Iowa Lakes Electric Cooperative dedicates first in the nation project
Despite a turbulent national economy, one local electrical cooperative is following the winds of opportunity to create a historic renewable energy project.
"This is truly a first in the nation event," said Terry L. Bruns, Iowa Lakes Electric Cooperative president and chief executive office. "What started as an unlikely dream has now made Iowa Lakes Electric Cooperative first in the nation to use wind energy to serve another renewable energy form - the Superior and Lakota ethanol plants."
The $43 million wind farm project was dedicated during a ceremony Aug. 20 at the Superior 71 Drive-In Theatre west of Superior. Keynote speakers included Congressman Tom Latham, State Sen. Jack Kibbie, Sen. Chuck Grassley (via video).
"This wind project is a real pioneer in the generation and use of renewable energy," said Grassley. "The energy produced by these turbines is directly reducing our dependence on foreign oil."
Latham added that the project is not just about energy, but it's also about creating jobs and stimulating the economy.
Last week's ceremony also included recognition of the organizations, businesses and individuals who made the project possible.
Renewable energy serving renewable energy
The two cooperative-owned wind farms consist of seven turbines each that are strategically located to provide power to adjoining ethanol plants.
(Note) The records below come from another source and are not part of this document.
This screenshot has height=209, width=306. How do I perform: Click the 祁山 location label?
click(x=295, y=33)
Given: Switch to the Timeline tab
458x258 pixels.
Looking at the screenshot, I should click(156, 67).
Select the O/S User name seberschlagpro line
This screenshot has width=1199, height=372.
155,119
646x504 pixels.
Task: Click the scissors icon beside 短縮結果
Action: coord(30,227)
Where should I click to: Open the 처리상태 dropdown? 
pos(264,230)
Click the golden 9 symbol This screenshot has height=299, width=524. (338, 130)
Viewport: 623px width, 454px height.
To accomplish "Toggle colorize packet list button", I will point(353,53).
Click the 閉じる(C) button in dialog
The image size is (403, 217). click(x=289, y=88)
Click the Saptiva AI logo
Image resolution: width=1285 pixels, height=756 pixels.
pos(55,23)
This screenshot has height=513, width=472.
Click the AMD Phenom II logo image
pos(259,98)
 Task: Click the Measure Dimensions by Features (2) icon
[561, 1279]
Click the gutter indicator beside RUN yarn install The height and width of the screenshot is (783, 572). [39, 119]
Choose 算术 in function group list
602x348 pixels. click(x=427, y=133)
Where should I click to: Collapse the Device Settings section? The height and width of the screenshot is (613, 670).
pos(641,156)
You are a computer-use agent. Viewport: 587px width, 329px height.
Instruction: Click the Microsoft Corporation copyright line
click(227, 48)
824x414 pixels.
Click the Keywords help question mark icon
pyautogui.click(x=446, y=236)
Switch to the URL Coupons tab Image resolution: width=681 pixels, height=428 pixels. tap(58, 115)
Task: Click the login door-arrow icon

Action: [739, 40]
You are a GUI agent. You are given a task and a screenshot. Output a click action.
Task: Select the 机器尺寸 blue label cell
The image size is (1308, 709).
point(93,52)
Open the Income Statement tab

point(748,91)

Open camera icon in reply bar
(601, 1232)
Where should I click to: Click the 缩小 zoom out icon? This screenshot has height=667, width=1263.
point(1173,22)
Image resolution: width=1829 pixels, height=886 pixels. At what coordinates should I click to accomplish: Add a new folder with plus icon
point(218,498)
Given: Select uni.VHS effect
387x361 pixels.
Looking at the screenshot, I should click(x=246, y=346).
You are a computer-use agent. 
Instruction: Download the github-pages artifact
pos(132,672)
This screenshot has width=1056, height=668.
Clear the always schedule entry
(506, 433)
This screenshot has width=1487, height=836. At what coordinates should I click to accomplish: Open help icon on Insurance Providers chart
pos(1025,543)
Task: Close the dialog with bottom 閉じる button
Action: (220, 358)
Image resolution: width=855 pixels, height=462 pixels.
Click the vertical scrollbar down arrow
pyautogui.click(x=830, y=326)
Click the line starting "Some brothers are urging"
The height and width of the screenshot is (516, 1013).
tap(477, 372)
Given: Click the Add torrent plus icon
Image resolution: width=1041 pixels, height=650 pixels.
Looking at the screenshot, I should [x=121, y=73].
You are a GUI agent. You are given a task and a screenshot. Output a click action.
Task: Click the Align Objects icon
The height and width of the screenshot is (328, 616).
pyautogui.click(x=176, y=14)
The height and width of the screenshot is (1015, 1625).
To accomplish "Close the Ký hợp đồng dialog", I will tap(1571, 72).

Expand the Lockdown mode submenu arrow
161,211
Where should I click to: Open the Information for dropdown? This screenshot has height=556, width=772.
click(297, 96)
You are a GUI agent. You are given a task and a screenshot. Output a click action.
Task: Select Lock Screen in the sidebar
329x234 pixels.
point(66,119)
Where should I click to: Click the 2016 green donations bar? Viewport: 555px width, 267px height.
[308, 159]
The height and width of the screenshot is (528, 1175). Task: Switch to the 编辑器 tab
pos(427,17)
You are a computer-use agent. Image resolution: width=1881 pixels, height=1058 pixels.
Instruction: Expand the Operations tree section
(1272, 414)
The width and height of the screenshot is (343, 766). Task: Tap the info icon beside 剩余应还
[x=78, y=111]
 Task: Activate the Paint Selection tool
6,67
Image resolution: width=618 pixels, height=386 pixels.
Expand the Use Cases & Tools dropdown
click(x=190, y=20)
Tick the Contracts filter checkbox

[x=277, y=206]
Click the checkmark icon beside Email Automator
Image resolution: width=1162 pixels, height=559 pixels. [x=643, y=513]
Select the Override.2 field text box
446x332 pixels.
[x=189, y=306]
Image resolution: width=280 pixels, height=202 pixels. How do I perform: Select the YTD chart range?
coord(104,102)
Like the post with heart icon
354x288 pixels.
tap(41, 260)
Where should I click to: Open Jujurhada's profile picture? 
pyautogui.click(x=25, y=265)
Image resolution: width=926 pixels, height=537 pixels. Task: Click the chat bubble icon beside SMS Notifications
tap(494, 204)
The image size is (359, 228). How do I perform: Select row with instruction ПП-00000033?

Distributing generation close to large loads takes advantage of the existing substation infrastructure and eliminates the need to add a transmission level connection, which can be extremely expensive.
The wind project began with strategic planning by the Iowa Lakes' board of directors. Iowa Lakes broke ground on the projects in August 2008, and the wind farms began generating power in late March 2009.
"A project of this scale would normally take three to five years and we condensed it into 18 months," said Bruns.
In December 2007, Iowa Lakes Electric Cooperative was awarded $43 million in Clean Renewable Energy Bonds (CREBs) to finance the development of the wind energy projects within Iowa Lakes' electric service territory. CREBs are a federal financing mechanism, established by the Energy Policy Act of 2005, similar to the tax credits that investor-owned utilities receive for developing renewable generation projects.
- The two wind farms produce approximately 71 million kilowatt hours of wind-generated electricity each year - that's the equivalent to serving almost 3,700 homes for a year.
- The 1.5 megawatt turbines stand 263 feet tall - without the rotor blades - about the same height as the statue of liberty. (With the 128 foot rotor blade, overall height is 290 feet.)
- It takes 25 semi tractor-trailors from South Carolina to deliver one wind turbine.
- Northwest Iowa has one of the highest average wind speeds in Iowa, and Iowa ranks fourth in the nation in wind energy production with more than 1,000 wind turbines currently in operation.